Text and element pointing lines:
※ ※ ※
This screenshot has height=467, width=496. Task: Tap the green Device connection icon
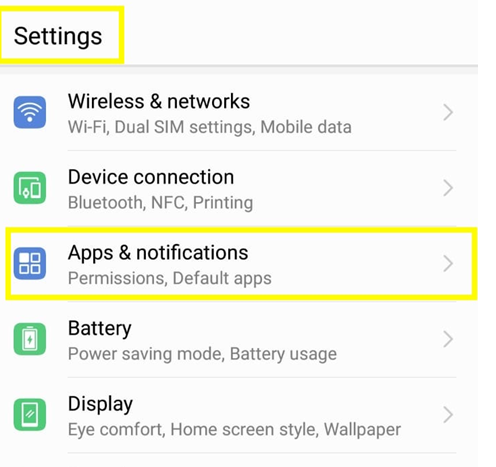pyautogui.click(x=30, y=188)
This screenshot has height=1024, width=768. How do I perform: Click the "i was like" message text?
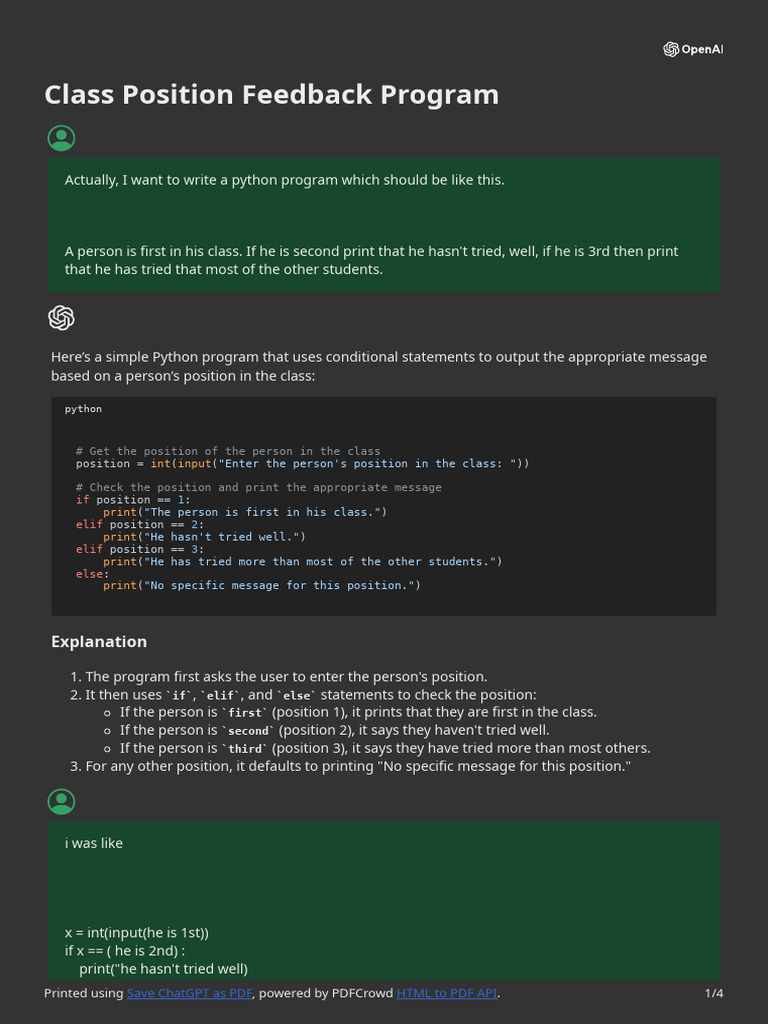[94, 843]
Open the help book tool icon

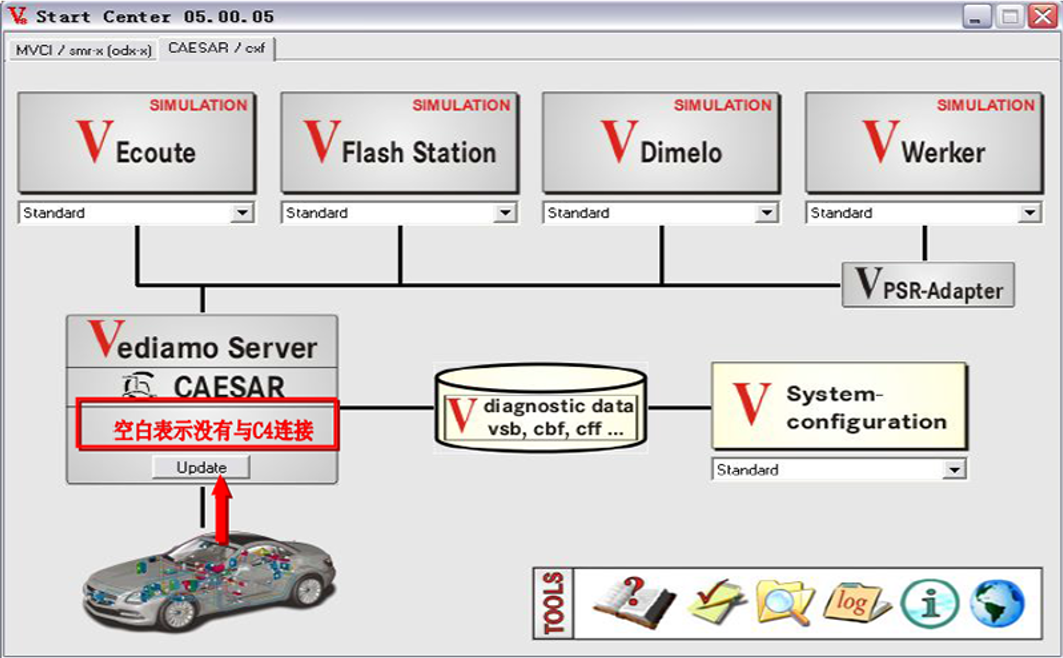point(633,602)
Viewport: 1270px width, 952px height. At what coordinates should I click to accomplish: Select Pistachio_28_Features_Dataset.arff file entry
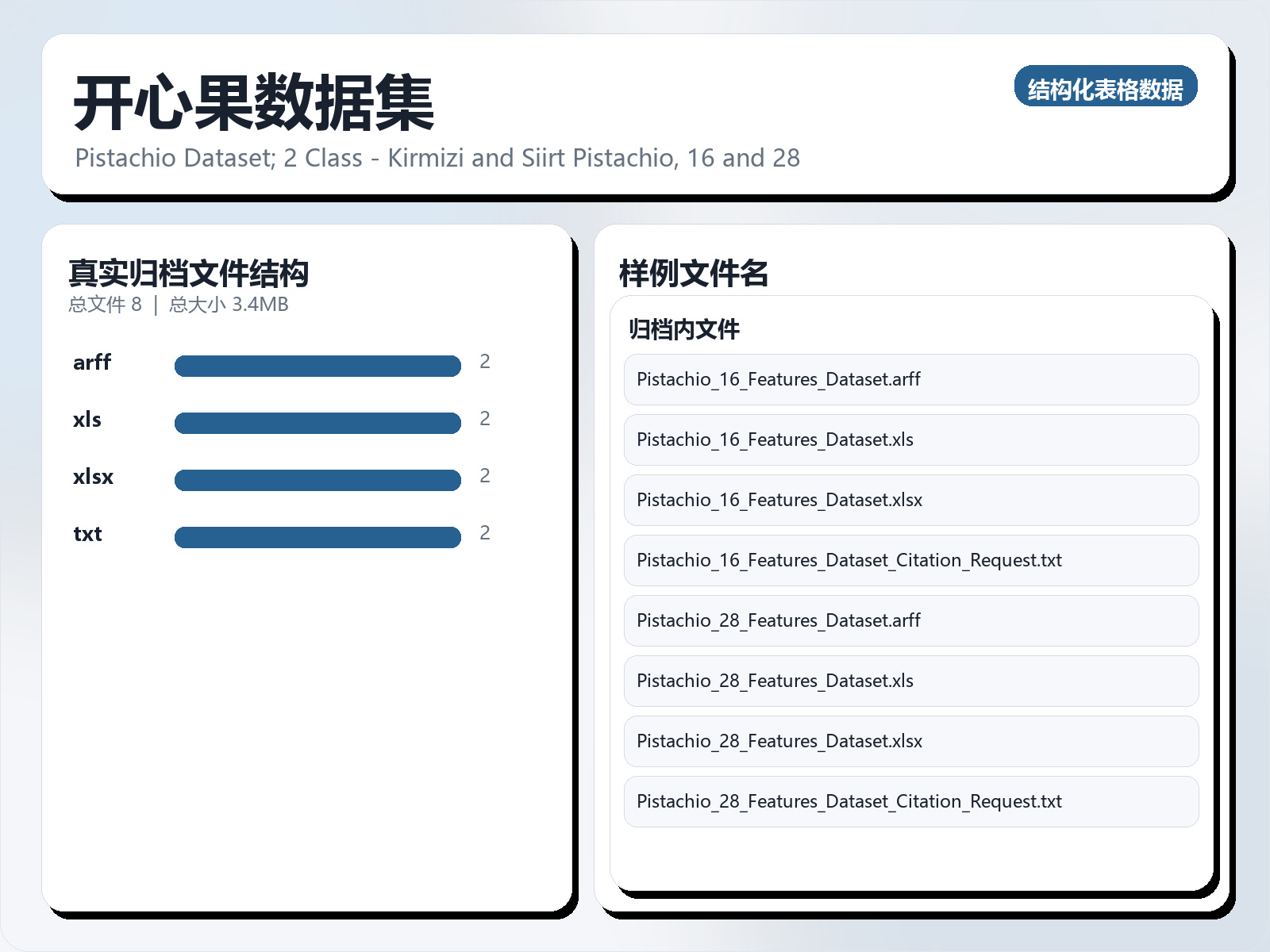click(x=910, y=620)
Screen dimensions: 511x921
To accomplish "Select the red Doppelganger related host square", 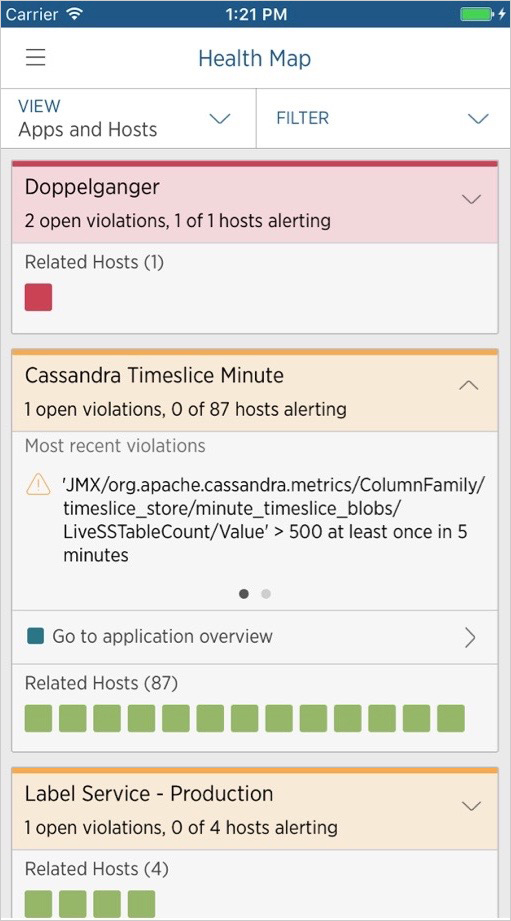I will pyautogui.click(x=38, y=297).
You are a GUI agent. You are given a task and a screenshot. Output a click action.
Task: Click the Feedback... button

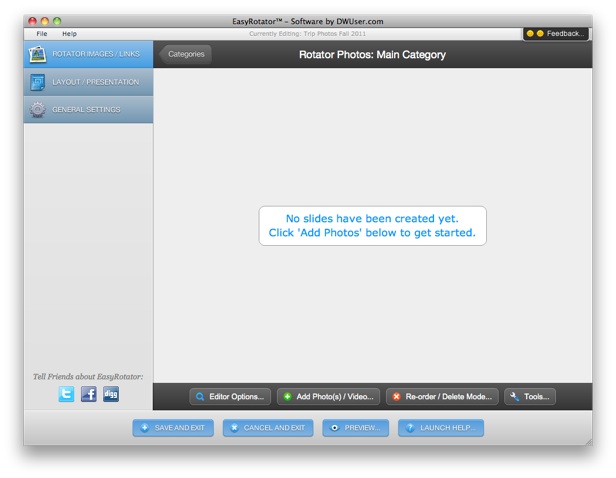pyautogui.click(x=555, y=33)
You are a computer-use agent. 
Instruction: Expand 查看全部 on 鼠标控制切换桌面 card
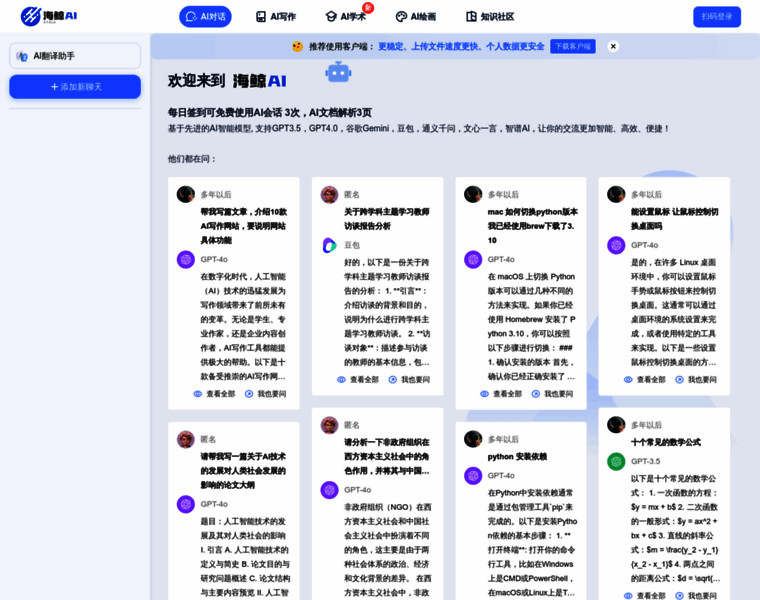pos(644,380)
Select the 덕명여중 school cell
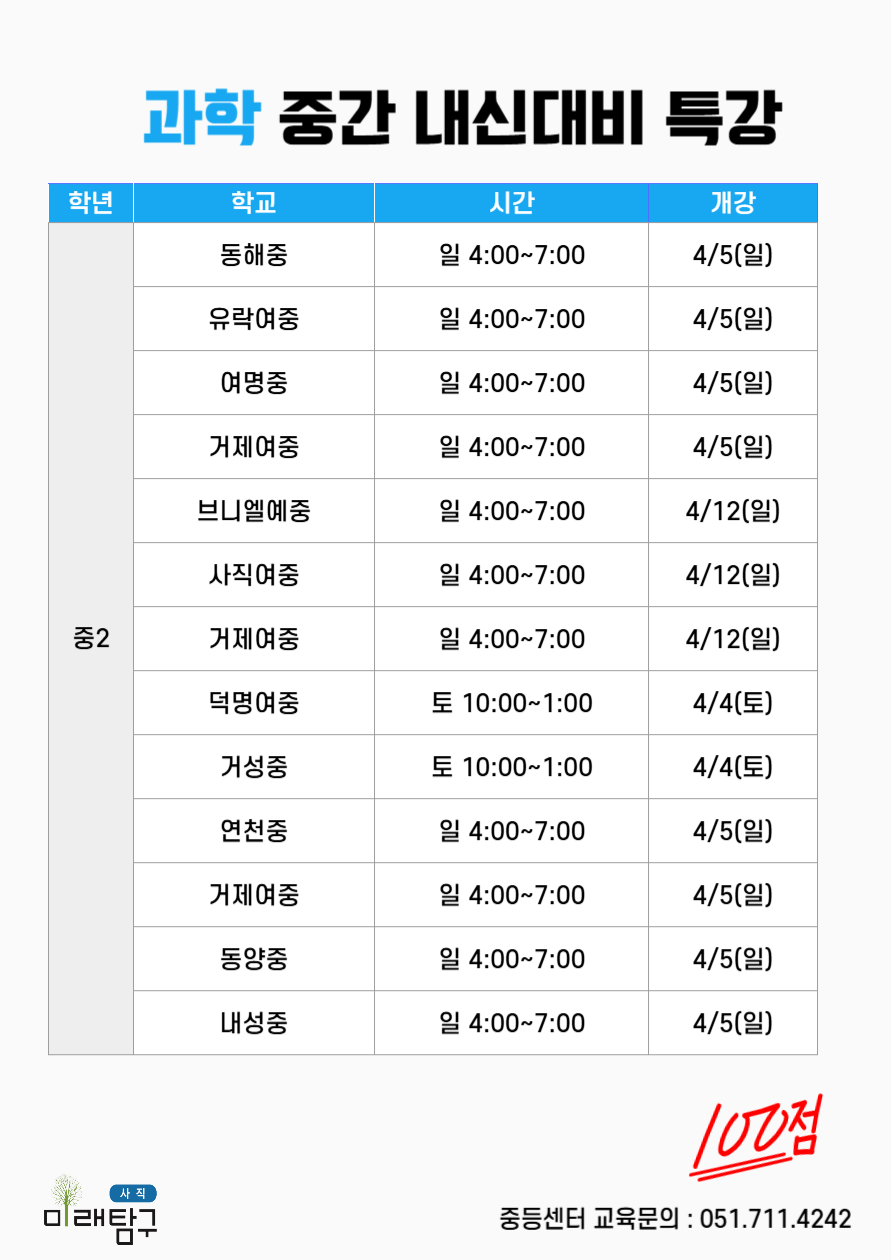Image resolution: width=891 pixels, height=1260 pixels. point(254,703)
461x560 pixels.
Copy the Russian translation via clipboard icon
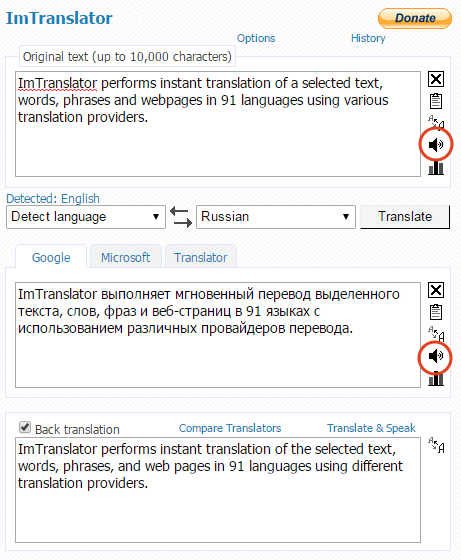point(436,312)
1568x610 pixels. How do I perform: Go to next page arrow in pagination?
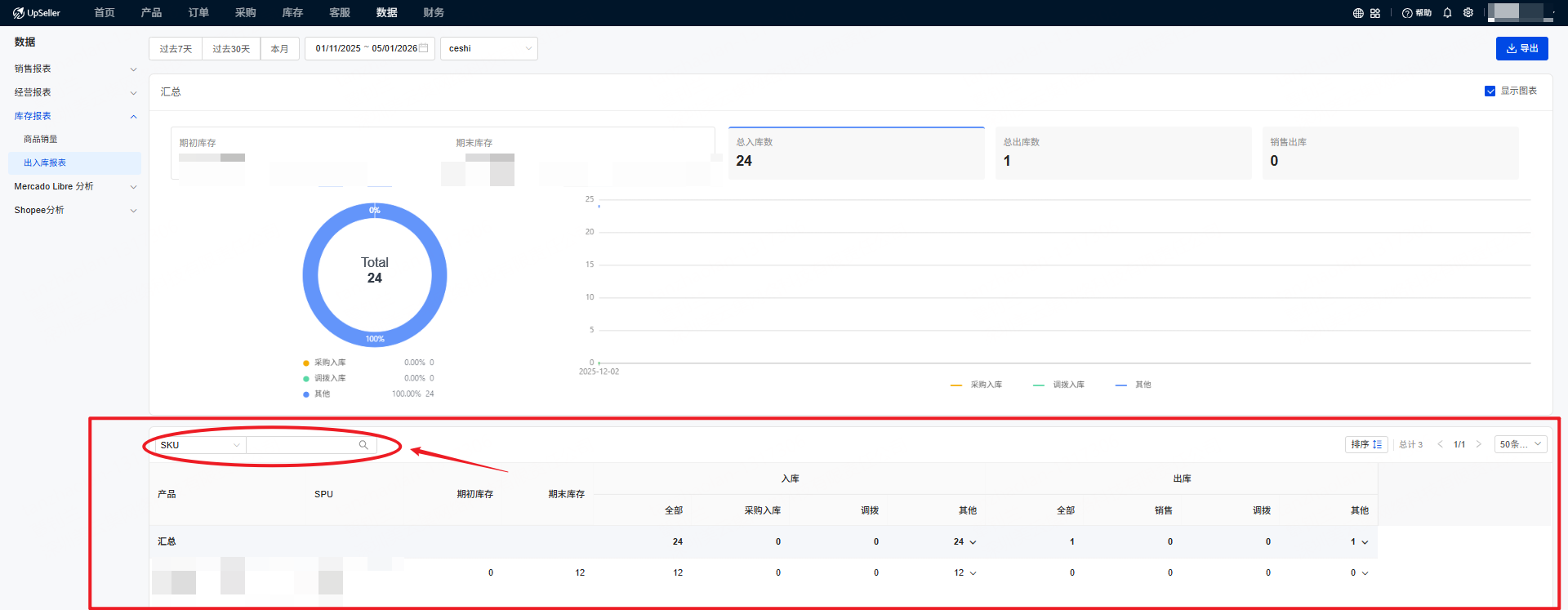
※ ※ ※
▶ **Task to carry out**
Render the lines from the one containing "You are a computer-use agent." through the end of the records, inclusive, as a Markdown table with the columns Row and Line Text, numbering each row and skipping blank lines. Leave the pictures out of the table.

▶ **Result of this exercise**
| Row | Line Text |
|---|---|
| 1 | You are a computer-use agent.  |
| 2 | Instruction: Expand 查看全部 on 鼠标控制切换桌面 card |
| 3 | pos(644,380) |
| 4 | Select the 덕명여중 school cell |
| 5 | Image resolution: width=891 pixels, height=1260 pixels. point(254,703) |
| 6 | 461x560 pixels. |
| 7 | Copy the Russian translation via clipboard icon |
| 8 | point(436,312) |
| 9 | 1568x610 pixels. How do I perform: Go to next page arrow in pagination? |